If we track the full on Oz parody, her mother is both Auntie Em and the wicked witch. Her father is both Uncle Henry and The Tin Man, unable to speak from his chair, just moving his eyes from side to side. The Wizard/snake oil salesman is a man who comes peddling movies (including those kinds of movies) a la Brinton, and who promises to take her away from all this.
The scarecrow? It’s a literal scarecrow she f—you know, some pre-production elements of the 1939 movie had a love interest between Dorothy and the Scarecrow! This movie demonstrates what a bad, bad idea this is.
Ultimately, besides the wonderful and dare-I-say subversive premise of shooting a horror movie as though you were shooting Oklahoma, this is an actor’s picture. Mia Goth must, and does, carry the film, including a lengthy, climactic speech (which might even be expository if you’ve seen X). Honestly, it’s as much a tour-de-force and demonstrating of acting chops as Brendan Fraser’s in The Whale, and will probably go unnoticed as horror generally does.
Is it for everyone? Of course not. It’s a horror movie and it’s very unsettling in parts. Because of the circumstances and Goth’s performance, you have an inclination to sympathetic toward Pearl, but at no point does the movie suggest that she isn’t a monster at her core. You might be able to appease her for a while. As long as things go well. But the murderous intentions are just barely below the surface.
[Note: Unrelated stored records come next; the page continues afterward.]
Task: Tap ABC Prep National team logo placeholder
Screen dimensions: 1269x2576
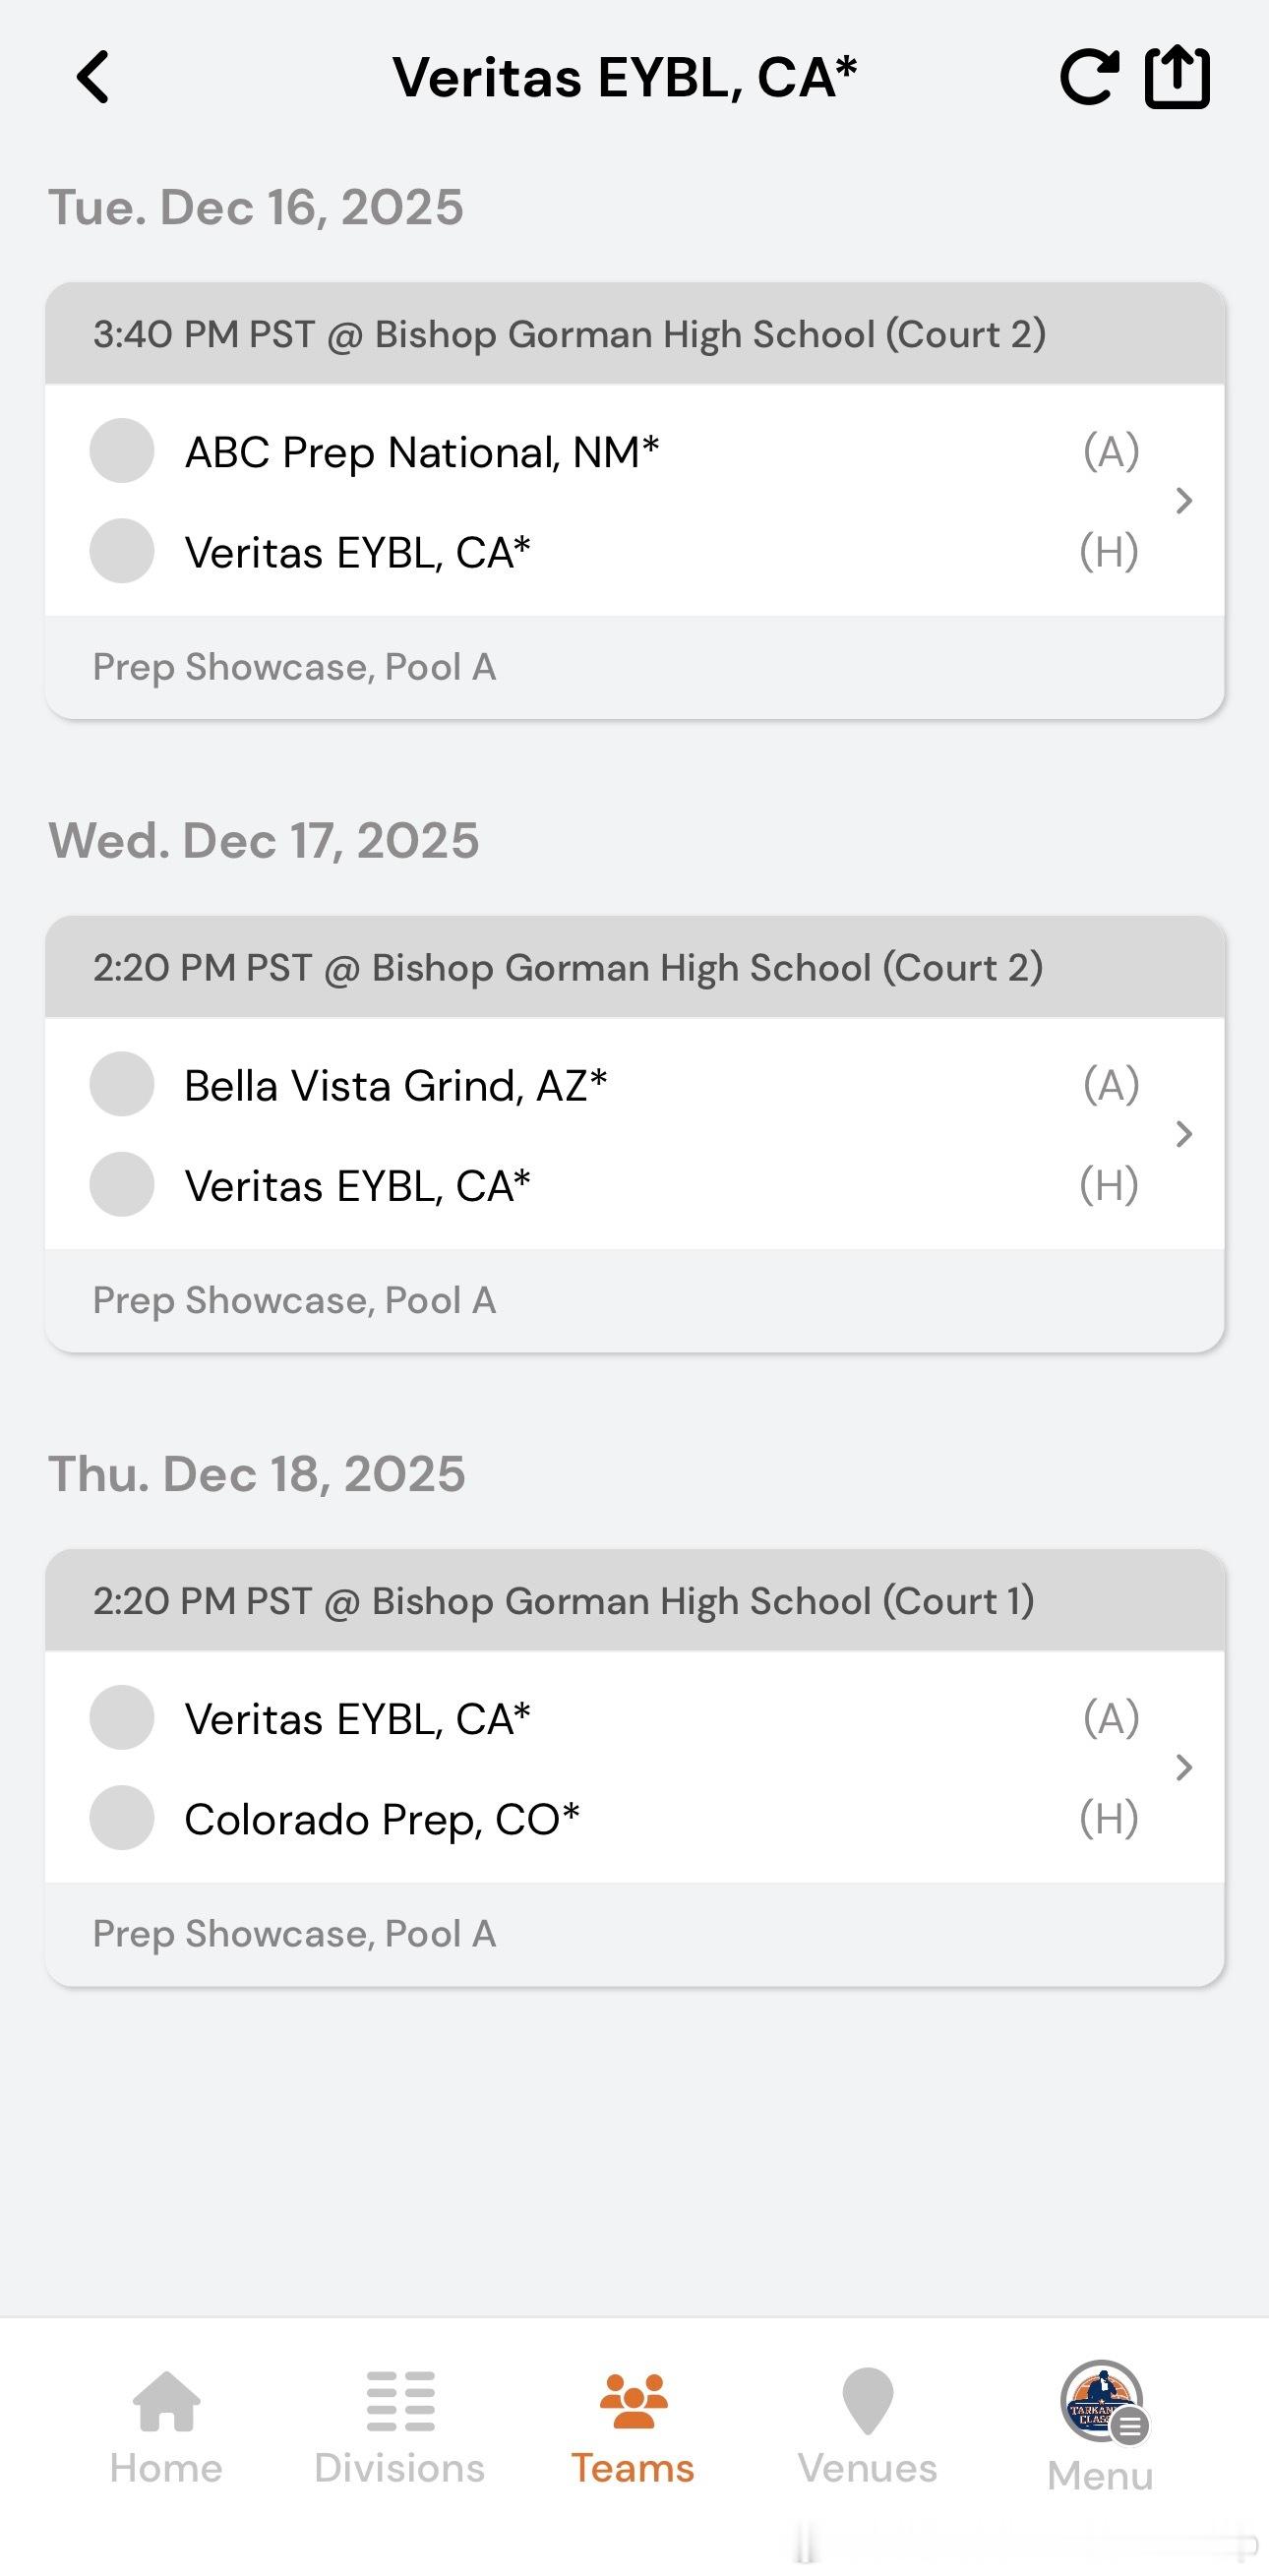Action: coord(122,451)
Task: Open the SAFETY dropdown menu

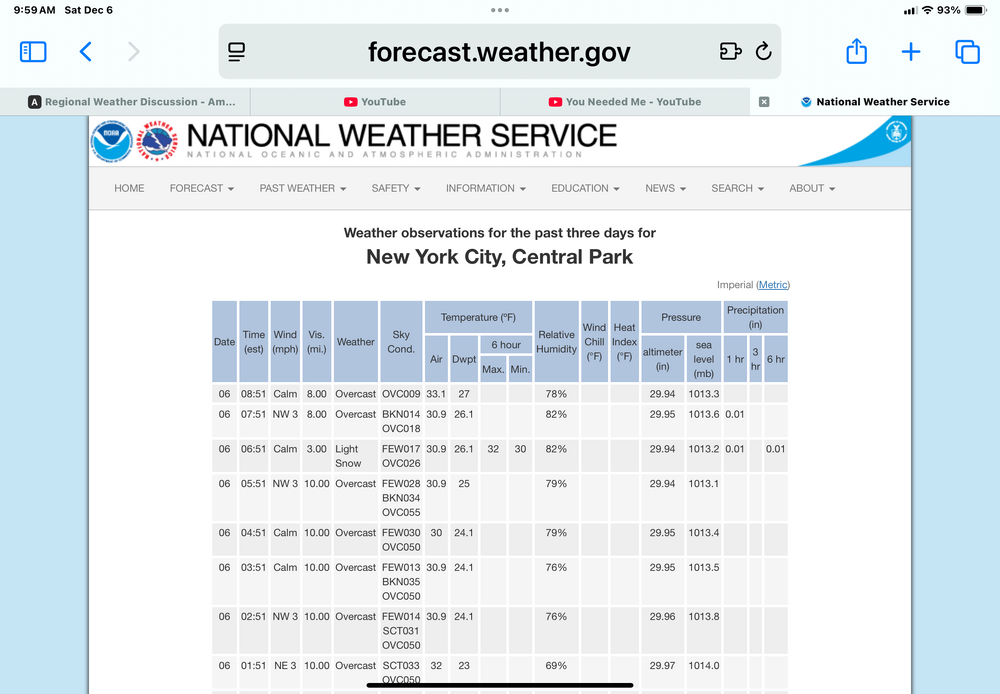Action: 395,188
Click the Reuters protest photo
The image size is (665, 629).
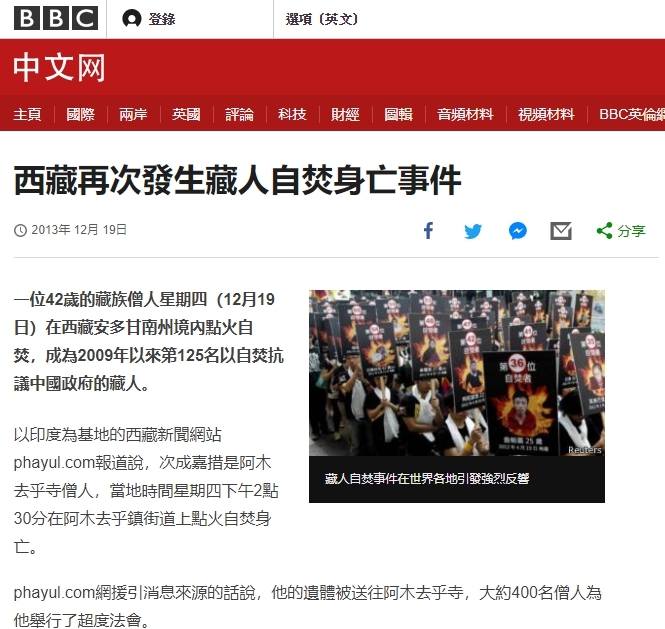click(x=457, y=373)
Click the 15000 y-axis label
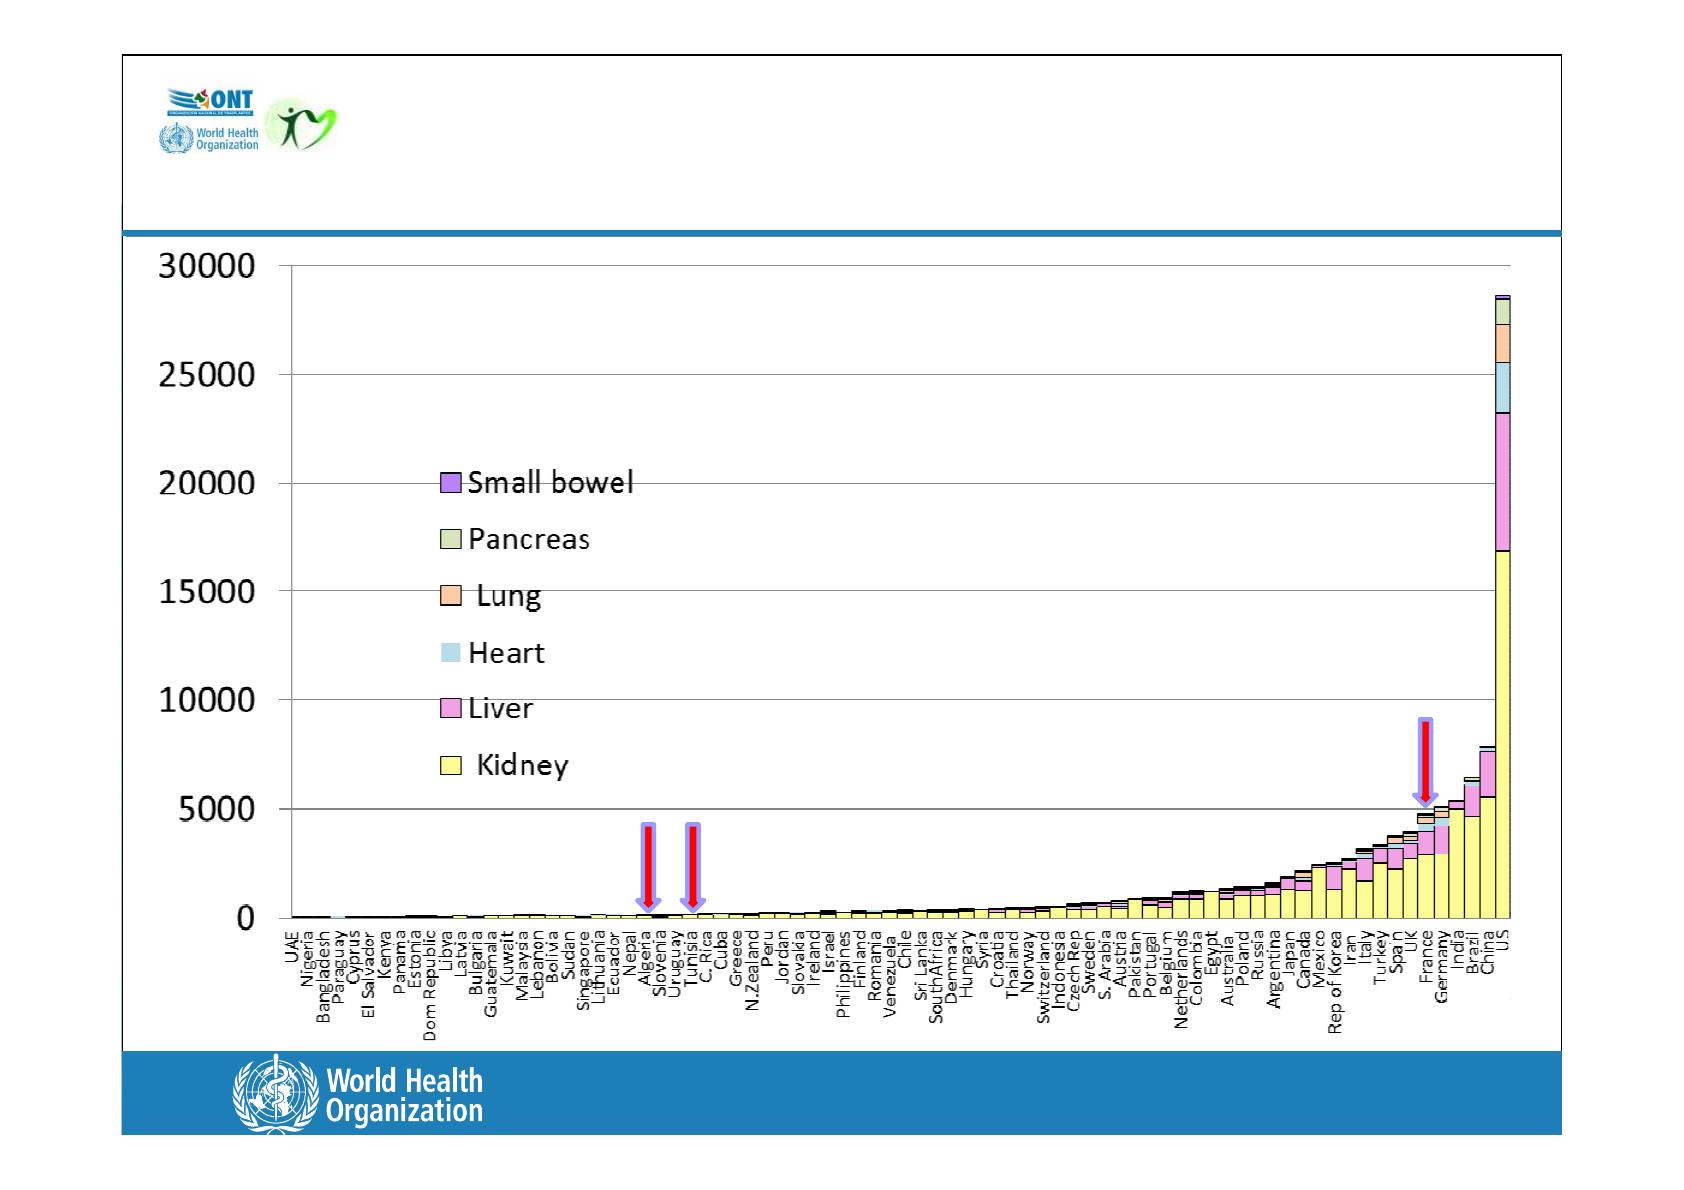 (207, 592)
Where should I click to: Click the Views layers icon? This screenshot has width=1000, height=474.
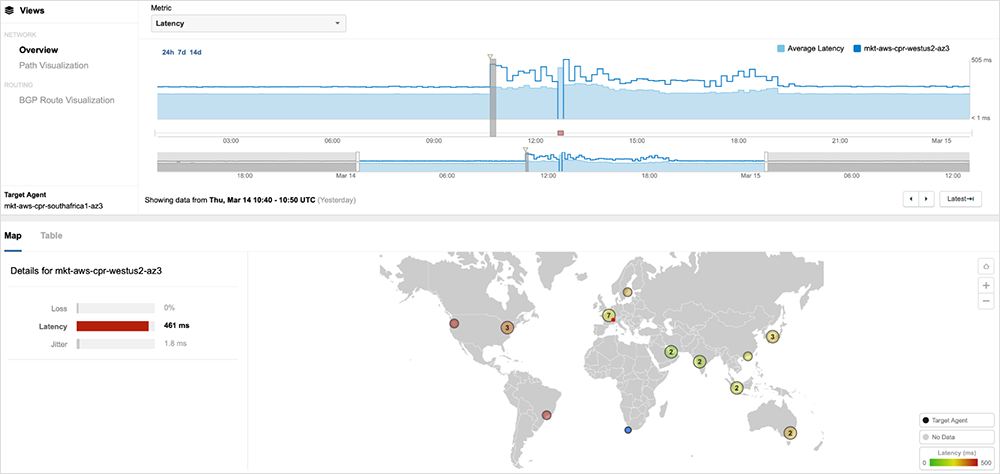point(9,9)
They only need an excuse.
As a metaphor for actors, there may be something there, too, but who am I to say?
The Boy and I liked it and will probably get out to see the third movie in the trilogy, which takes the sole survival of the first movie and puts her ahead a few years to the early video years of porn. It’s not especially interesting as a concept, but I will like seeing how West interprets the dawn of the direct-to-video era.